Collected data

- - - -

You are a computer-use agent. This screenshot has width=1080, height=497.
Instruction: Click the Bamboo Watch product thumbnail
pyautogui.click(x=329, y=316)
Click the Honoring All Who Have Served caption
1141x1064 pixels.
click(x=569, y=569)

- - - -

PROBLEM REQUIREMENTS
Begin with the line that contains "Instruction: Click the" and quote each line after it exactly, stopping after the last line of the data.

FINISHED TASK
Instruction: Click the Bamboo Watch product thumbnail
pyautogui.click(x=329, y=316)
Click the Honoring All Who Have Served caption
1141x1064 pixels.
click(x=569, y=569)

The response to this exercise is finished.